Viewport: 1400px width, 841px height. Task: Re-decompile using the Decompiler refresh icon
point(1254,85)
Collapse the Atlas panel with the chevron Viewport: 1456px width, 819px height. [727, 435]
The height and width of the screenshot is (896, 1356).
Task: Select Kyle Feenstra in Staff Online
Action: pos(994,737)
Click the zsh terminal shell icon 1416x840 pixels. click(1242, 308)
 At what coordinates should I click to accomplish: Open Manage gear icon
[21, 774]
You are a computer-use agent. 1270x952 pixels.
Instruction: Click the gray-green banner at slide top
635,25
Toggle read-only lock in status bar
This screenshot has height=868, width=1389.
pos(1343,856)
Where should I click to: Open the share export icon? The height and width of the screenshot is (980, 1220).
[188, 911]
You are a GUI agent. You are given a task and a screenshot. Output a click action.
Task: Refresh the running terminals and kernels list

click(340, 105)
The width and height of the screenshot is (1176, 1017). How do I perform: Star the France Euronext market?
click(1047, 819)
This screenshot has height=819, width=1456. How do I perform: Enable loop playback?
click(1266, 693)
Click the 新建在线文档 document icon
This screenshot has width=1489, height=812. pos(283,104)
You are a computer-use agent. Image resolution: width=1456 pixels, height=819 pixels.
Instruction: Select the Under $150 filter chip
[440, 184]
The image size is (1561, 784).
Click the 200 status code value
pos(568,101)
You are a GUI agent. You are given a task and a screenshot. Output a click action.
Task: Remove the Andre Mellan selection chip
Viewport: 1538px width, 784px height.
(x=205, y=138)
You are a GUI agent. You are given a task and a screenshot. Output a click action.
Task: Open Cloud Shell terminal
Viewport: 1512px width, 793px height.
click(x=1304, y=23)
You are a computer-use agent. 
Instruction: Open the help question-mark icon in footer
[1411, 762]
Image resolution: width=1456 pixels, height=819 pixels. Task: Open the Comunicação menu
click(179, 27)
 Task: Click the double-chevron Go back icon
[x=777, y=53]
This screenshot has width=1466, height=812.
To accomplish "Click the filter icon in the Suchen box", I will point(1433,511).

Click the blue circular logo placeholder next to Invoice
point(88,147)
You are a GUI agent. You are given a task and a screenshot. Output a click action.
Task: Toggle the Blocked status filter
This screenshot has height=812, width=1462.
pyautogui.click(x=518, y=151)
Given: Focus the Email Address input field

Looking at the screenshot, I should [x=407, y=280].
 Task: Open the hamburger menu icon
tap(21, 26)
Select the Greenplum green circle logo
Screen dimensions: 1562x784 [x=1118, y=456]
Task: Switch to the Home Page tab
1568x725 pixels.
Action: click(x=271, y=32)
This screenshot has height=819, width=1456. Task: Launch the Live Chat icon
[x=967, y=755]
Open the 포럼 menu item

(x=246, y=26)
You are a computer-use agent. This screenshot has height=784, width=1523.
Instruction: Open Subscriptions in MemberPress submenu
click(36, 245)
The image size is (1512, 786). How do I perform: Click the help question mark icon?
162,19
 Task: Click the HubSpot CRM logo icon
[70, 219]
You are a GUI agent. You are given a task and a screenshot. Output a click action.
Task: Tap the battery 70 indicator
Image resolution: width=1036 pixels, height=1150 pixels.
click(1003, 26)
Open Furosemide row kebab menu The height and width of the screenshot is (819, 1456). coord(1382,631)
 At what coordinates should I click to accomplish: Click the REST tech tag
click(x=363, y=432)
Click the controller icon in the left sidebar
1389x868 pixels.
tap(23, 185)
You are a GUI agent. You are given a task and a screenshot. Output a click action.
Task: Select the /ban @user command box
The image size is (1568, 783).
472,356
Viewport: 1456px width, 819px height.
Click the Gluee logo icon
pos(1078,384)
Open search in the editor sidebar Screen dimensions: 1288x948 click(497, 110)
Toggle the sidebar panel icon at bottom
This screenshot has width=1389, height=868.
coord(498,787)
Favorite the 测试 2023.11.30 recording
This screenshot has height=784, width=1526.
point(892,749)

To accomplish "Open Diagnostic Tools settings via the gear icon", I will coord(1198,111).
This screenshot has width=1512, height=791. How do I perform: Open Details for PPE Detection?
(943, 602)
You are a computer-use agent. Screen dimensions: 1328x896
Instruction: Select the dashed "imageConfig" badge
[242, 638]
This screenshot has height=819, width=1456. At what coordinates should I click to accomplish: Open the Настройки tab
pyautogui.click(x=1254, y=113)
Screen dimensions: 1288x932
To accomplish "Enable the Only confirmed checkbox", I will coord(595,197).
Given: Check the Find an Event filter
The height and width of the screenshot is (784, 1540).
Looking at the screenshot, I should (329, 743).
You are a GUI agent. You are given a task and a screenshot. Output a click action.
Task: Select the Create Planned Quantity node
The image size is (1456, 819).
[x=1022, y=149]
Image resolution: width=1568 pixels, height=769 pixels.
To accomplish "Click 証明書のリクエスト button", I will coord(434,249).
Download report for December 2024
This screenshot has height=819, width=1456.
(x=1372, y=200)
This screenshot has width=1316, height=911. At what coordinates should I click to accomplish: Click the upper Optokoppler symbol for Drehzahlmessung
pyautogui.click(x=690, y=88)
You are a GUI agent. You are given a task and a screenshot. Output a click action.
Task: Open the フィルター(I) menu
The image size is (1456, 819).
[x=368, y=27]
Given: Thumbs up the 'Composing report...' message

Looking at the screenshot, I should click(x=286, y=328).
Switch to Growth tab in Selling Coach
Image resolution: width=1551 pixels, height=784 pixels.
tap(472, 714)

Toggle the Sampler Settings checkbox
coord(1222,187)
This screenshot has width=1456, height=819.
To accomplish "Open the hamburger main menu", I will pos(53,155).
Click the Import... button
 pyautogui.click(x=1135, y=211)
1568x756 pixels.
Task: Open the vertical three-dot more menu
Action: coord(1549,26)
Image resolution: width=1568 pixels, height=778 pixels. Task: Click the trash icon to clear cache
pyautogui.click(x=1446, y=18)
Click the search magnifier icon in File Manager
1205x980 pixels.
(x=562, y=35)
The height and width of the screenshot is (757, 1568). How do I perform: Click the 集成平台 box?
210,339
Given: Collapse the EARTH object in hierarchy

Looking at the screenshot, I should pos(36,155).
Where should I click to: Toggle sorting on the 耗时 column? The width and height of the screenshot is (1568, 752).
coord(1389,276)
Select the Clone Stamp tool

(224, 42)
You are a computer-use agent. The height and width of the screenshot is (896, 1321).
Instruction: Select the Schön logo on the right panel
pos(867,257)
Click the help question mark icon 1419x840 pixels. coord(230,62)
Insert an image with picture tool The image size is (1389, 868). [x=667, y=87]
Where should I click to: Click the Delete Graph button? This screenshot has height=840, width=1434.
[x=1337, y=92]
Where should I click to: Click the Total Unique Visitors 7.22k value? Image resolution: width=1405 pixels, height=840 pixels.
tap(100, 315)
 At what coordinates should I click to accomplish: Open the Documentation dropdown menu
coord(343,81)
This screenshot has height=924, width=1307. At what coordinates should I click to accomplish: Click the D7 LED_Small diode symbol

_Work task_. What is needed is an exact transcription of every entry above.

_Task result_.
Viewport: 1400px width, 841px height. Task: Re-decompile using the Decompiler refresh icon
point(1254,85)
Collapse the Atlas panel with the chevron Viewport: 1456px width, 819px height. [727, 435]
The height and width of the screenshot is (896, 1356).
Task: Select Kyle Feenstra in Staff Online
Action: pos(994,737)
Click the zsh terminal shell icon 1416x840 pixels. click(1242, 308)
 At what coordinates should I click to accomplish: Open Manage gear icon
[21, 774]
You are a computer-use agent. 1270x952 pixels.
Instruction: Click the gray-green banner at slide top
635,25
Toggle read-only lock in status bar
This screenshot has height=868, width=1389.
pos(1343,856)
Where should I click to: Open the share export icon? The height and width of the screenshot is (980, 1220).
[188, 911]
You are a GUI agent. You are given a task and a screenshot. Output a click action.
Task: Refresh the running terminals and kernels list

click(340, 105)
The width and height of the screenshot is (1176, 1017). How do I perform: Star the France Euronext market?
click(1047, 819)
This screenshot has height=819, width=1456. How do I perform: Enable loop playback?
click(1266, 693)
Click the 新建在线文档 document icon
This screenshot has width=1489, height=812. pos(283,104)
You are a computer-use agent. Image resolution: width=1456 pixels, height=819 pixels.
Instruction: Select the Under $150 filter chip
[440, 184]
The image size is (1561, 784).
Click the 200 status code value
pos(568,101)
You are a GUI agent. You are given a task and a screenshot. Output a click action.
Task: Remove the Andre Mellan selection chip
Viewport: 1538px width, 784px height.
(x=205, y=138)
You are a GUI agent. You are given a task and a screenshot. Output a click action.
Task: Open Cloud Shell terminal
Viewport: 1512px width, 793px height.
click(x=1304, y=23)
You are a computer-use agent. 
Instruction: Open the help question-mark icon in footer
[1411, 762]
Image resolution: width=1456 pixels, height=819 pixels. Task: Open the Comunicação menu
click(179, 27)
 Task: Click the double-chevron Go back icon
[x=777, y=53]
This screenshot has width=1466, height=812.
To accomplish "Click the filter icon in the Suchen box", I will point(1433,511).

Click the blue circular logo placeholder next to Invoice
point(88,147)
You are a GUI agent. You are given a task and a screenshot. Output a click action.
Task: Toggle the Blocked status filter
This screenshot has height=812, width=1462.
pyautogui.click(x=518, y=151)
Given: Focus the Email Address input field

Looking at the screenshot, I should [x=407, y=280].
 Task: Open the hamburger menu icon
tap(21, 26)
Select the Greenplum green circle logo
Screen dimensions: 1562x784 [x=1118, y=456]
Task: Switch to the Home Page tab
1568x725 pixels.
Action: click(x=271, y=32)
This screenshot has height=819, width=1456. Task: Launch the Live Chat icon
[x=967, y=755]
Open the 포럼 menu item

(x=246, y=26)
You are a computer-use agent. This screenshot has height=784, width=1523.
Instruction: Open Subscriptions in MemberPress submenu
click(36, 245)
The image size is (1512, 786). How do I perform: Click the help question mark icon?
162,19
 Task: Click the HubSpot CRM logo icon
[70, 219]
You are a GUI agent. You are given a task and a screenshot. Output a click action.
Task: Tap the battery 70 indicator
Image resolution: width=1036 pixels, height=1150 pixels.
click(1003, 26)
Open Furosemide row kebab menu The height and width of the screenshot is (819, 1456). coord(1382,631)
 At what coordinates should I click to accomplish: Click the REST tech tag
click(x=363, y=432)
Click the controller icon in the left sidebar
1389x868 pixels.
tap(23, 185)
You are a GUI agent. You are given a task and a screenshot. Output a click action.
Task: Select the /ban @user command box
The image size is (1568, 783).
472,356
Viewport: 1456px width, 819px height.
Click the Gluee logo icon
pos(1078,384)
Open search in the editor sidebar Screen dimensions: 1288x948 click(497, 110)
Toggle the sidebar panel icon at bottom
This screenshot has width=1389, height=868.
coord(498,787)
Favorite the 测试 2023.11.30 recording
This screenshot has height=784, width=1526.
point(892,749)

To accomplish "Open Diagnostic Tools settings via the gear icon", I will coord(1198,111).
This screenshot has width=1512, height=791. How do I perform: Open Details for PPE Detection?
(943, 602)
You are a computer-use agent. Screen dimensions: 1328x896
Instruction: Select the dashed "imageConfig" badge
[242, 638]
This screenshot has height=819, width=1456. At what coordinates should I click to accomplish: Open the Настройки tab
pyautogui.click(x=1254, y=113)
Screen dimensions: 1288x932
To accomplish "Enable the Only confirmed checkbox", I will coord(595,197).
Given: Check the Find an Event filter
The height and width of the screenshot is (784, 1540).
Looking at the screenshot, I should (329, 743).
You are a GUI agent. You are given a task and a screenshot. Output a click action.
Task: Select the Create Planned Quantity node
The image size is (1456, 819).
[x=1022, y=149]
Image resolution: width=1568 pixels, height=769 pixels.
To accomplish "Click 証明書のリクエスト button", I will coord(434,249).
Download report for December 2024
This screenshot has height=819, width=1456.
(x=1372, y=200)
This screenshot has width=1316, height=911. At what coordinates should I click to accomplish: Click the upper Optokoppler symbol for Drehzahlmessung
pyautogui.click(x=690, y=88)
You are a GUI agent. You are given a task and a screenshot. Output a click action.
Task: Open the フィルター(I) menu
The image size is (1456, 819).
[x=368, y=27]
Given: Thumbs up the 'Composing report...' message

Looking at the screenshot, I should click(x=286, y=328).
Switch to Growth tab in Selling Coach
Image resolution: width=1551 pixels, height=784 pixels.
tap(472, 714)

Toggle the Sampler Settings checkbox
coord(1222,187)
This screenshot has width=1456, height=819.
To accomplish "Open the hamburger main menu", I will pos(53,155).
Click the Import... button
 pyautogui.click(x=1135, y=211)
1568x756 pixels.
Task: Open the vertical three-dot more menu
Action: coord(1549,26)
Image resolution: width=1568 pixels, height=778 pixels. Task: Click the trash icon to clear cache
pyautogui.click(x=1446, y=18)
Click the search magnifier icon in File Manager
1205x980 pixels.
(x=562, y=35)
The height and width of the screenshot is (757, 1568). How do I perform: Click the 集成平台 box?
210,339
Given: Collapse the EARTH object in hierarchy

Looking at the screenshot, I should pos(36,155).
Where should I click to: Toggle sorting on the 耗时 column? The width and height of the screenshot is (1568, 752).
coord(1389,276)
Select the Clone Stamp tool

(224, 42)
You are a computer-use agent. The height and width of the screenshot is (896, 1321).
Instruction: Select the Schön logo on the right panel
pos(867,257)
Click the help question mark icon 1419x840 pixels. coord(230,62)
Insert an image with picture tool The image size is (1389, 868). [x=667, y=87]
Where should I click to: Click the Delete Graph button? This screenshot has height=840, width=1434.
[x=1337, y=92]
Where should I click to: Click the Total Unique Visitors 7.22k value? Image resolution: width=1405 pixels, height=840 pixels.
tap(100, 315)
 At what coordinates should I click to accomplish: Open the Documentation dropdown menu
coord(343,81)
This screenshot has height=924, width=1307. At what coordinates should I click to accomplish: Click the D7 LED_Small diode symbol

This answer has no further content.